Gaming Culture Around the Globe: How Different Cultures Embrace Esports and Video Games

Gaming Culture Around the Globe: How Different Cultures Embrace Esports and Video Games

Esports is now considered a worldwide phenomenon, with the industry undergoing a degree of globalization in recent years. However, this hasn’t always been the case. For a long time, the esports sector was largely confined to East Asia, with a few grassroots organizations cropping up in Europe and college campuses across the United States. Audiences in the Western hemisphere might have since caught the esports bug, but the delayed uptake has led to wildly different cultures forming around competitive gaming.

International Appetites for Video Games

Unsurprisingly, video games are devoured a little differently across the globe. This is most evident in the types of genres that are most popular in certain countries. In the United States, it’s shooters, sports games, and action-adventure titles that are most popular with console players, with strategy and role-playing games topping the PC charts. However, look to Asia, and you get a different outlook entirely.

In Japan, it’s role-playing games that are most sought after, with homegrown brawlers and platformers also proving popular. It’s a largely similar picture in South Korea, although simulation games and shooters also sell well.

International Esports Culture

Until recently, esports tournaments were still considered something of a novelty in the Western world.
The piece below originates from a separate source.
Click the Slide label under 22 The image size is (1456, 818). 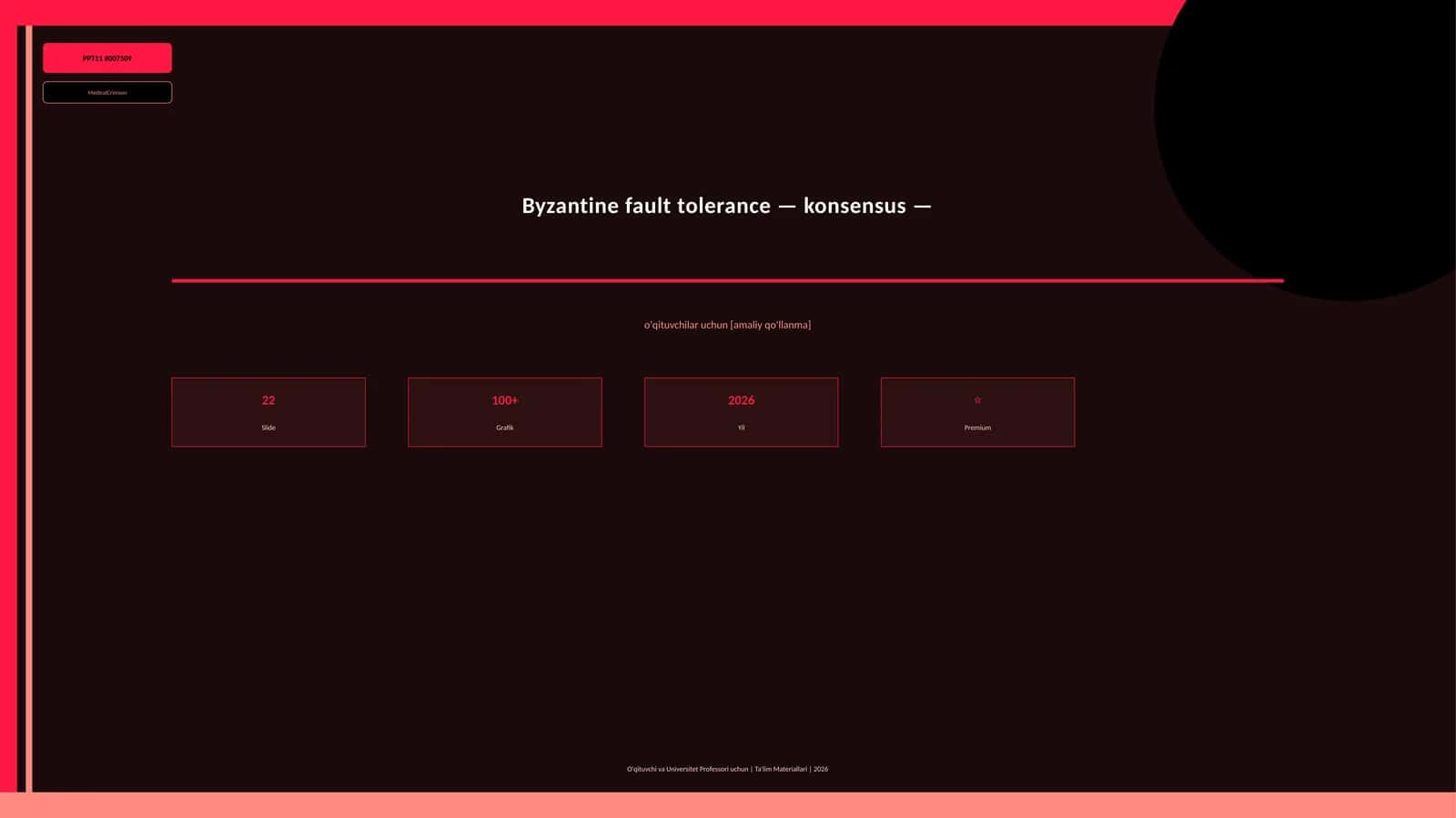[x=268, y=428]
The likes of the League of Legends World Championship have become some of the most-viewed online events of all time, with the 2023 edition bringing in an audience of more than 6.4 million.
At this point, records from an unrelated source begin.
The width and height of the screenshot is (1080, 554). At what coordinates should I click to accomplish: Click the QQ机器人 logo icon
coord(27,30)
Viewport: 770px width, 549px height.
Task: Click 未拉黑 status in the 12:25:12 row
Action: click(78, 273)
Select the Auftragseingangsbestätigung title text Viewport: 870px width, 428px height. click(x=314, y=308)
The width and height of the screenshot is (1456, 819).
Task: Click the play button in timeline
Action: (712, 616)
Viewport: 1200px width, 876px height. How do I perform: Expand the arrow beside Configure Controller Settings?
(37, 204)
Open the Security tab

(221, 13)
While esports are only now penetrating the mainstream in North America and Europe, they’ve been a staple of popular culture elsewhere for more than two decades. Esports as we know and love them today were conceived in South Korea, with Seoul playing host to the World Cyber Games in late 2000. The success of esports in South Korea can be largely attributed to Blizzard Entertainment’s StarCraft series, although a thriving internet cafe culture and countrywide broadband network certainly helped. Within a few years, esports had become a national pastime, with television channels dedicated to nothing but video games.
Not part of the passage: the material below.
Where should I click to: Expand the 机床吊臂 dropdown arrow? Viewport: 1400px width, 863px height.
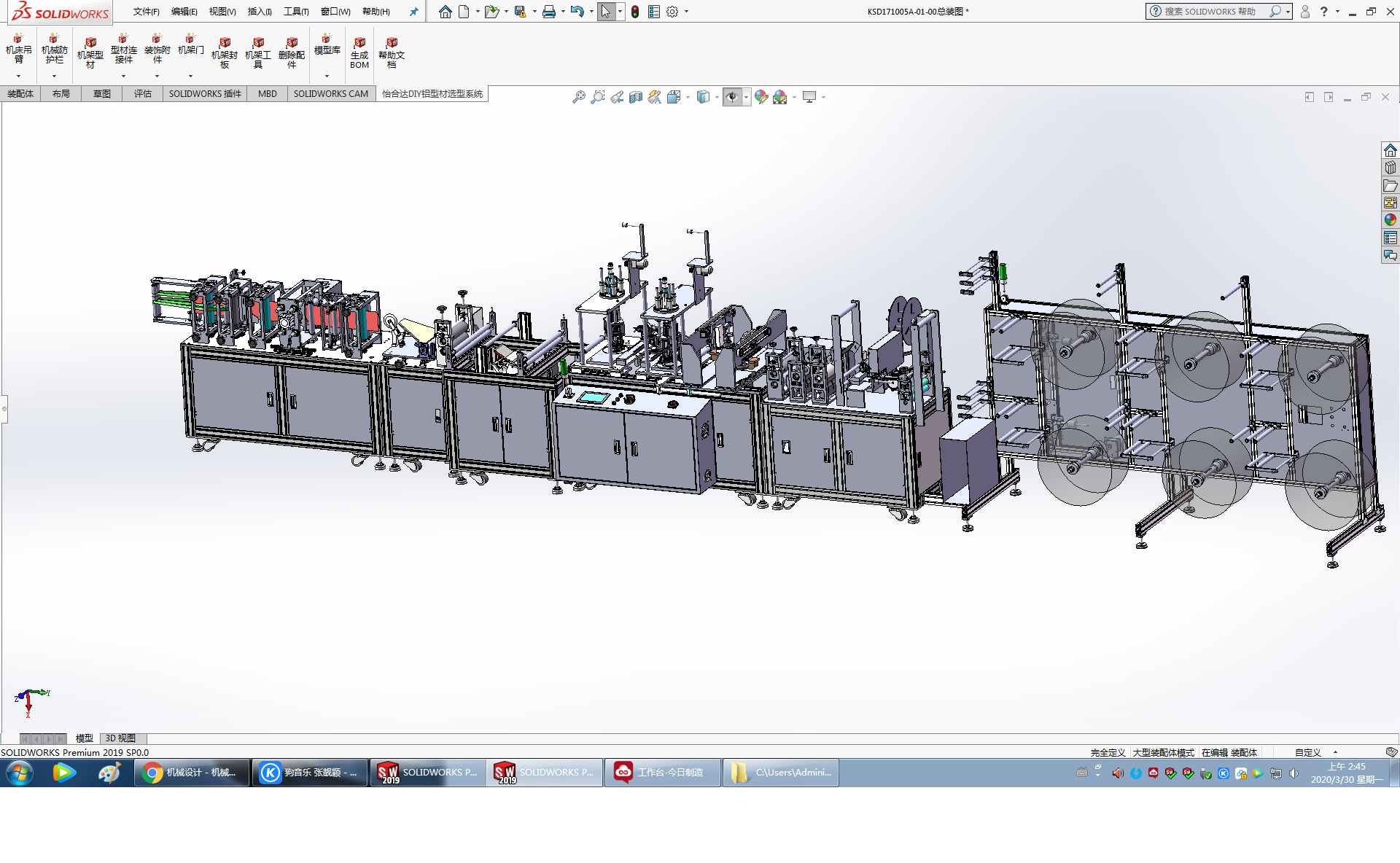point(18,76)
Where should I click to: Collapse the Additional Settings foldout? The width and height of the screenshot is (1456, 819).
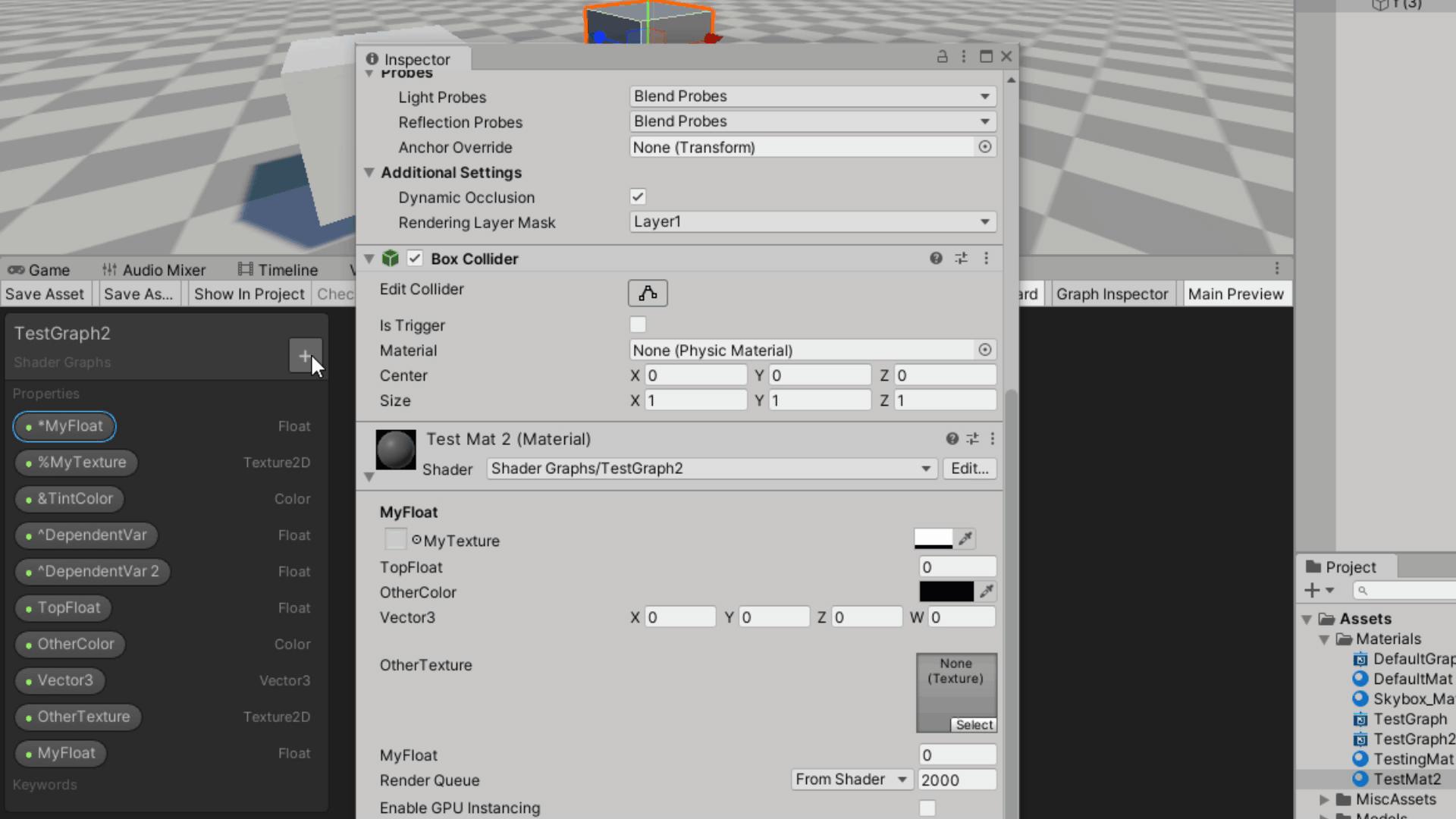pyautogui.click(x=369, y=173)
For many gamers, South Korea will always be seen as the spiritual home of esports. In 2024, the capital city will once again be playing host to an international esports tournament, with teams from across the world converging for the latest edition of the Valorant Champions Tour (VCT). Want to see who comes out on top this year? Get the latest Valorant schedule here.

Esports Elsewhere in the World

While other countries lacked South Korea’s broadband infrastructure, an early framework for esports was taking shape. Germany was one of the first European countries to embrace competitive gaming. Several months before the inaugural World Cyber Games, the German city of Duisburg played host to an event christened Gamers’ Gathering. Hundreds of competitors from across Europe descended on the city, with several high-profile titles of the time on the tournament schedule.

More than any other European country, Germany has played a key role in bringing esports into the mainstream. Founded in 2000, the Electronic Sports League – now known as ESL Gaming – started life as an internet-based gaming tournament. Within a few years, this online-only league had blossomed into a bonafide esports organization, with tournaments like the Intel Extreme Masters becoming some of the most-watched esports events of all time.

Over the past decade, esports has become a truly global enterprise. Today, every international region has its own leagues, with Chinese esports organizations emerging to dominate the Asian sector. Meanwhile, interest in competitive gaming is finally stirring elsewhere in the world, with the likes of South America and Oceania the latest regions to embrace esports.